PROMPT 1 - Reproduce the passage of the BlackRock custody article from "The modifications shorten" up to and including "after such withdrawal.".
PROMPT 2 - According to the BlackRock custody article, within how many hours must Coinbase Custody now process a withdrawal of digital assets to a public blockchain address after receiving instructions?
PROMPT 3 -
Decide whether each statement agrees with the BlackRock custody article. Answer yes or no for each, and quote the words of the article that decide it.
(a) The SEC filing describing the amendment is dated Sept. 16.
(b) The amendment allows the Trust to withdraw bitcoin only from the Vault Balance.
(c) Social media rumors claimed Coinbase was issuing letters of debt instead of backing the ETF with Bitcoin.

PAGE EXCERPT -
'''

BlackRock amends Coinbase custody agreement to require 12 hour withdrawals amid debt rumors
Modifications reflect BlackRock's efforts to enhance operational frameworks and improve liquidity amid recent allegations.
BlackRock has amended its custody agreement with Coinbase, updating operational procedures for its iShares Bitcoin Trust ETF. According to an SEC filing dated Sept. 16, the amendment to the Coinbase Prime Broker Agreement introduces changes aimed at improving withdrawal processes and asset management during unsettled trades.
The modifications shorten Coinbase Custody withdrawal processing time when handling withdrawals from the Vault Balance to a public blockchain address while Trade Credits remain unpaid. The agreement also permits the Trust to withdraw bitcoin from either the Vault Balance or the Trading Balance to public blockchain addresses, provided that an amount equivalent to the unpaid Trade Credit remains in the aggregate balances after such withdrawal.
These adjustments reflect BlackRock’s efforts to enhance the operational framework of its iShares Bitcoin Trust ETF. By refining withdrawal capabilities and offering flexibility in managing assets during unsettled trades, the firm aims to improve liquidity and access for institutional investors who require timely asset movements without being hindered by outstanding trade settlements.
As detailed in the SEC filing, the amendment updates Section 2.1 of the Custodial Services Agreement. Coinbase Custody must now process a withdrawal of digital assets to a public blockchain address within 12 hours of receiving instructions from the Trust or its authorized representatives, subject to specific balance requirements.
This development comes amid recent allegations against Coinbase, claiming the exchange was not using BlackRock’s funds to purchase actual bitcoins for the ETF. Social media rumors suggested that Coinbase was issuing letters of debt instead of backing the ETF with Bitcoin and manipulating Bitcoin’s price using BlackRock’s funds.

'''

DATA FOR ANALYSIS -
'''

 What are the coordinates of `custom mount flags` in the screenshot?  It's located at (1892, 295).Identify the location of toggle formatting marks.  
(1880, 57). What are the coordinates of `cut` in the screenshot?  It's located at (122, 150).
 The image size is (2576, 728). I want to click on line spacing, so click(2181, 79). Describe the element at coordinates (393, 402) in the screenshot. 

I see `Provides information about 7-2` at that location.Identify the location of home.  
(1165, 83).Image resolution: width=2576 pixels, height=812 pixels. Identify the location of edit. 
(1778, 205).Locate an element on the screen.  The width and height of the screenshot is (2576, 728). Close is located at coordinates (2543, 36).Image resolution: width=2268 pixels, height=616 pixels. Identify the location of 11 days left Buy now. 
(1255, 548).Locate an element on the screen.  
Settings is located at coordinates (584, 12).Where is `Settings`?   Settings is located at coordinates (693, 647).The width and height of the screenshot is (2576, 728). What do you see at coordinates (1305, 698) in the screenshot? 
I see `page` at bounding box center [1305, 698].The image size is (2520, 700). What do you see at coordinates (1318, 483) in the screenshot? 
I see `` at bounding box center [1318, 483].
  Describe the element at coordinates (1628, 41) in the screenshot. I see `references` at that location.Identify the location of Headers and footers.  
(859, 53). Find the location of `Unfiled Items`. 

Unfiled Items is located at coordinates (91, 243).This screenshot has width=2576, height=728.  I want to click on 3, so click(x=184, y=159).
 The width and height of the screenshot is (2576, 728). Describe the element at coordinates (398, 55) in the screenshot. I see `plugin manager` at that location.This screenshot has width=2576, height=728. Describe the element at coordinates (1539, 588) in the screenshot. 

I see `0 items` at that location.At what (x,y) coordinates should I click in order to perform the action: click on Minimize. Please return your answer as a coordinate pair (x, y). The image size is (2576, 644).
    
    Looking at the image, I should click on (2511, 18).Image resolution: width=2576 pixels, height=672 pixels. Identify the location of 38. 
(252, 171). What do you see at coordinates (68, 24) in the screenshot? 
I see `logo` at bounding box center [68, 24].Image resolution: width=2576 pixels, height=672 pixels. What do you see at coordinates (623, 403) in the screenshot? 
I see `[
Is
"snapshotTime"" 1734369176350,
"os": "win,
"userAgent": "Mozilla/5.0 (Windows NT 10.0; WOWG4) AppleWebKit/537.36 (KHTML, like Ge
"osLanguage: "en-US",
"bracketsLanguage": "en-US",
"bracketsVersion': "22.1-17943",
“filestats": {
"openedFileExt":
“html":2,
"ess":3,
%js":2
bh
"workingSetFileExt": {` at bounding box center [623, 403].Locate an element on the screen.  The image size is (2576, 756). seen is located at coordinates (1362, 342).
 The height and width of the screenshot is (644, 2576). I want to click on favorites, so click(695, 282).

'''

RESPONSE AREA 1 -
The modifications shorten Coinbase Custody withdrawal processing time when handling withdrawals from the Vault Balance to a public blockchain address while Trade Credits remain unpaid. The agreement also permits the Trust to withdraw bitcoin from either the Vault Balance or the Trading Balance to public blockchain addresses, provided that an amount equivalent to the unpaid Trade Credit remains in the aggregate balances after such withdrawal.

RESPONSE AREA 2 - Within 12 hours.

RESPONSE AREA 3 -
(a) Yes: "According to an SEC filing dated Sept. 16"
(b) No: "permits the Trust to withdraw bitcoin from either the Vault Balance or the Trading Balance to public blockchain addresses"
(c) Yes: "Social media rumors suggested that Coinbase was issuing letters of debt instead of backing the ETF with Bitcoin"